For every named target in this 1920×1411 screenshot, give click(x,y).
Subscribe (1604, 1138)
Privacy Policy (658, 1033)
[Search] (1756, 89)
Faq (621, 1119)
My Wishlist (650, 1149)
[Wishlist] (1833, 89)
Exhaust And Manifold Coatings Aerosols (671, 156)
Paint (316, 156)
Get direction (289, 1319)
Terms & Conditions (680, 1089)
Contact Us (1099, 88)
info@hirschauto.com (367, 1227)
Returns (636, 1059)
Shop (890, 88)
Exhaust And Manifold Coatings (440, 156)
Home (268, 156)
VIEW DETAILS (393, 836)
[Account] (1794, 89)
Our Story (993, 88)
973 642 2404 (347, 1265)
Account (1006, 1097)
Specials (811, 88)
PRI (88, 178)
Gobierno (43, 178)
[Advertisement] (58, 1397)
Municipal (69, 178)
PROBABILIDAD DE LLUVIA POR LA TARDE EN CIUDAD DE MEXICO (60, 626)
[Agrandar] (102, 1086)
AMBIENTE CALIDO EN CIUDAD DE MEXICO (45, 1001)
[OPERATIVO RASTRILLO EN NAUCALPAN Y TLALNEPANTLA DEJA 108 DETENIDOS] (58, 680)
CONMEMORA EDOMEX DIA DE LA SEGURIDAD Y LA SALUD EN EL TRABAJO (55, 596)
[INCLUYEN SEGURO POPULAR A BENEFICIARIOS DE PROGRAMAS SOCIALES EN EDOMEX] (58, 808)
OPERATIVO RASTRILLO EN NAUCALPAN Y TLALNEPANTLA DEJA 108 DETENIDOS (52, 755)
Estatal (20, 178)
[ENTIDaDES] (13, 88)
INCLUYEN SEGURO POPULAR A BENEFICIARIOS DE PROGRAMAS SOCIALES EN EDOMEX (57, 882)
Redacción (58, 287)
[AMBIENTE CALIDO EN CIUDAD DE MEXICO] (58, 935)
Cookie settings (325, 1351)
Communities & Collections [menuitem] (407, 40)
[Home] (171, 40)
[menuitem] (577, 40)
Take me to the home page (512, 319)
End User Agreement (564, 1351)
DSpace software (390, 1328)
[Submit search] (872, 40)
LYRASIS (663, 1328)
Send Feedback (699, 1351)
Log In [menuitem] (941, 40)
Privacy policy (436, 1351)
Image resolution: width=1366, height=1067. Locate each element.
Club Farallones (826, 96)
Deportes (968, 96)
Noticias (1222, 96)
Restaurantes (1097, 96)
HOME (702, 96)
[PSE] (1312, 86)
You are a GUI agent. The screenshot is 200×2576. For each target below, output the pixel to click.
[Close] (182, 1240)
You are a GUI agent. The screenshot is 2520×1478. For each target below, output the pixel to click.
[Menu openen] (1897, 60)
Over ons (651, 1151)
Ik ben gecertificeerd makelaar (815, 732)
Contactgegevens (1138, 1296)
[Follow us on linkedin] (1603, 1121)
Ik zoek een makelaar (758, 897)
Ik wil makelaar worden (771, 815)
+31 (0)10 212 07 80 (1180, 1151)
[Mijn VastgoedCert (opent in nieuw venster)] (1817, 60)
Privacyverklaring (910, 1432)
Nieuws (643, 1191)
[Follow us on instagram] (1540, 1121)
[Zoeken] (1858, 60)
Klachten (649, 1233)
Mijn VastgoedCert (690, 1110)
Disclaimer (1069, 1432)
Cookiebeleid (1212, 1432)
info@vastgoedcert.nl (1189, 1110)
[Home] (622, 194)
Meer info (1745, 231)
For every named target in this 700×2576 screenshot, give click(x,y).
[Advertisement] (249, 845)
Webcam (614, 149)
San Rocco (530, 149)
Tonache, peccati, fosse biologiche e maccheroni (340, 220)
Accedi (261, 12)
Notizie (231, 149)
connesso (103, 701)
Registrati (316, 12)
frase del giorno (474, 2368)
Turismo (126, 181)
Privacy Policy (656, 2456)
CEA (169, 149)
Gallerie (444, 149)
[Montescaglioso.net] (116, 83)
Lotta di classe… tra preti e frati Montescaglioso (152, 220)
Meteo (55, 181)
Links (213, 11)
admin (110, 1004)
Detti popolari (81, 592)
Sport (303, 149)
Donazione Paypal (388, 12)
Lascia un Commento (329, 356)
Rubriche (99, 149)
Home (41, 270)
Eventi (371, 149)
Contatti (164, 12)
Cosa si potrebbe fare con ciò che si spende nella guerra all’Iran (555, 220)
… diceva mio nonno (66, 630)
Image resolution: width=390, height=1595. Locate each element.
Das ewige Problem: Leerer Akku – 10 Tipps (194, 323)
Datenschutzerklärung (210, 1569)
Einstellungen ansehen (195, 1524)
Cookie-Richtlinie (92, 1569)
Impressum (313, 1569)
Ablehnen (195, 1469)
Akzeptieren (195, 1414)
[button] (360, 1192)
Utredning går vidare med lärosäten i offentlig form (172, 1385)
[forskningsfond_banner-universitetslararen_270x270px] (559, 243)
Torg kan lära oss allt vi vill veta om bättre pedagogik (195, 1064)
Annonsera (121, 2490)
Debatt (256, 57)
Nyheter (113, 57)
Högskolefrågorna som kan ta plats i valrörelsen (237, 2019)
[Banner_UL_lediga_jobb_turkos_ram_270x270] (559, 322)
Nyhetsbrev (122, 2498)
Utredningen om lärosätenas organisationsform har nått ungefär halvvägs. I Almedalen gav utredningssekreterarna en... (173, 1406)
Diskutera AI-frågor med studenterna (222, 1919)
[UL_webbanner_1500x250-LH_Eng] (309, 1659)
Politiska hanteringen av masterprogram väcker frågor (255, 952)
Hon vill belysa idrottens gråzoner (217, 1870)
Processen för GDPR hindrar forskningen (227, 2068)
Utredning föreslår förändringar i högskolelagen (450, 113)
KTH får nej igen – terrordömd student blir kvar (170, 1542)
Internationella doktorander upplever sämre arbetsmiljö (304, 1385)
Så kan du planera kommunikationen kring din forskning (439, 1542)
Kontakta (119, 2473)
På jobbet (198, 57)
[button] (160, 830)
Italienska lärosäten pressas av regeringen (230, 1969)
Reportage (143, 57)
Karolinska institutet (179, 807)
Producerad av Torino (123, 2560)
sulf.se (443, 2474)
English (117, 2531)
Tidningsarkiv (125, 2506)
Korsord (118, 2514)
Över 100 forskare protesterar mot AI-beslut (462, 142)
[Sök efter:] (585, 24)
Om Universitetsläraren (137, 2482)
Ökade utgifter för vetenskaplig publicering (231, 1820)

Description of the task:
The lines above, starting at the one with "Politiska hanteringen av" and ending at the one with "Karolinska institutet (179, 807)", are the only ones to return, exactly as written.

Answer box:
Politiska hanteringen av masterprogram väcker frågor (255, 952)
Hon vill belysa idrottens gråzoner (217, 1870)
Processen för GDPR hindrar forskningen (227, 2068)
Utredning föreslår förändringar i högskolelagen (450, 113)
KTH får nej igen – terrordömd student blir kvar (170, 1542)
Internationella doktorander upplever sämre arbetsmiljö (304, 1385)
Så kan du planera kommunikationen kring din forskning (439, 1542)
Kontakta (119, 2473)
På jobbet (198, 57)
[button] (160, 830)
Italienska lärosäten pressas av regeringen (230, 1969)
Reportage (143, 57)
Karolinska institutet (179, 807)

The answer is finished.